His works are works of power, not just works of goodness or mercy, which they are, but works of power. The psalmist says
He has shown His people the power of His works by giving them the inheritance of the nations. The works of His hands are truth and justice; all His instructions are trustworthy. They are established forever and ever, enacted in truth and in what is right.ps 111
Over and over in the wilderness, God’s people demonstrated their lack of trust in His power to fulfil His promises. It is a danger that stalks every child of God. We must not be more consumed by the circumstances than we are conscious of His power to fulfil His promises. The psalmist celebrates the power of His works, demonstrated by His giving the inheritance of the nations to His people. In the Abrahamic covenant, God made promises to indeed give this inheritance to His people.

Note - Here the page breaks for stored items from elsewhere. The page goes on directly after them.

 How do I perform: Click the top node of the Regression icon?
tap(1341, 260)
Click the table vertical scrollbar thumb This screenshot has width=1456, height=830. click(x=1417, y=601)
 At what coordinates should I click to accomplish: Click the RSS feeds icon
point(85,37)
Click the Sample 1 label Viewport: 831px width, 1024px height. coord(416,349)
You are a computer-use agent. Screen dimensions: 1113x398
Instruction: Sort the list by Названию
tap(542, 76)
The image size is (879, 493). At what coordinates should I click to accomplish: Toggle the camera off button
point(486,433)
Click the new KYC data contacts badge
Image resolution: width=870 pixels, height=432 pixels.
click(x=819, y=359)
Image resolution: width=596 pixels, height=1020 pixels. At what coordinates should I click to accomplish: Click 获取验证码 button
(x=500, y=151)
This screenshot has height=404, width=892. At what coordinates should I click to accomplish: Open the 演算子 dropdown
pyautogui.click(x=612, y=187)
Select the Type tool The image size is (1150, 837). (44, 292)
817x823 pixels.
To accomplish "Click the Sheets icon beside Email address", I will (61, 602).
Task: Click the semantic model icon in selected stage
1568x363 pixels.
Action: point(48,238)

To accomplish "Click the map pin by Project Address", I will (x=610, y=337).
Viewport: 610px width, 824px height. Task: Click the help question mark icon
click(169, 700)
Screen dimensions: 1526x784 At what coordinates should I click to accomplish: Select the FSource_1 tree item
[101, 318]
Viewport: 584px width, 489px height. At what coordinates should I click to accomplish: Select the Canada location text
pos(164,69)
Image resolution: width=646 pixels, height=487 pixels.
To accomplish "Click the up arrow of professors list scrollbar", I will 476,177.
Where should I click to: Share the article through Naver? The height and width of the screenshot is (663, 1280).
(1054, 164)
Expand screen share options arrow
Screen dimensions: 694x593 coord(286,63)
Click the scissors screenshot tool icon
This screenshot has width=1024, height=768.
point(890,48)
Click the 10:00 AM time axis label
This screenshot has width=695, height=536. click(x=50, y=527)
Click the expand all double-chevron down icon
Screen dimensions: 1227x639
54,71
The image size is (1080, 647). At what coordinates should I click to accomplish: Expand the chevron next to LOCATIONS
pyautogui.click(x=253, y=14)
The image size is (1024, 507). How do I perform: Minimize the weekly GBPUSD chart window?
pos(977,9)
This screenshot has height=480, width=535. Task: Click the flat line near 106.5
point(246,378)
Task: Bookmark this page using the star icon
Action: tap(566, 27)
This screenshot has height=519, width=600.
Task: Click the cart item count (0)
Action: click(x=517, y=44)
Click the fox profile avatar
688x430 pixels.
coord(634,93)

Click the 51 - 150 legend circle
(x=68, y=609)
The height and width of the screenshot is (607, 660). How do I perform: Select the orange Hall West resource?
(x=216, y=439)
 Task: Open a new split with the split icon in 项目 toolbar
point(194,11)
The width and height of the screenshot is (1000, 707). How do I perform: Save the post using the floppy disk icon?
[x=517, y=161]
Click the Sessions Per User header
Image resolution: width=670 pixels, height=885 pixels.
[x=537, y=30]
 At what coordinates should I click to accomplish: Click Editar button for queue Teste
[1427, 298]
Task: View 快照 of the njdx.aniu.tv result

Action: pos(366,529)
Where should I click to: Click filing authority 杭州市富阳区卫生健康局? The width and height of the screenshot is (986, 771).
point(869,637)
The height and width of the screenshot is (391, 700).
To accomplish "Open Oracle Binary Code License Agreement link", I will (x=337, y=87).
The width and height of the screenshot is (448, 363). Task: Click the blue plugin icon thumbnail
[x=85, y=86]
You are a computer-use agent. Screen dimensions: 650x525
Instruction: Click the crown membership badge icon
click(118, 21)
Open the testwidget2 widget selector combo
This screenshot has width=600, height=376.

The fulfilment of that promise is now celebrated thanks to His powerful works. His works are powerful, done in truth and justice. Indeed, the entire passage is a song of joy, one cannot read this psalm without vibrating with delight.
The passage below says it well. He does whatever He pleases.
For I know that Yahweh is great; our Lord is greater than all gods. Yahweh does whatever He pleases in heaven and on earth, in the seas and all the depths.Psalms 135:5-12
This is a God able to accomplish anything. The psalmist is not just saying God is powerful, he is tying that understanding of His works to a particular context. He is specific in talking about God giving His people the inheritance of the nations. He demonstrated the capacity to do all that is in conformity with His will. In other words, His ability to fulfil His covenant.
So when the psalmist speaks as he does here, he is thinking of the deliverance from Egypt, of Moses’s rod that became a serpent, the riposte of the magicians of Egypt and Moses’ victory; he’s thinking about the plagues that fell on Egypt; and how they stood before the Red Sea between the sea and the armies of Egypt. It seemed as if it was the end, despite all the great miracles they had encountered. And when it appeared all was lost, Moses stretched out his hands by divine instruction, this great power kicked into action, and Israel walked through the sea on dry land. And we discover Miriam as a great songstress, and the people rejoiced at the power of His works.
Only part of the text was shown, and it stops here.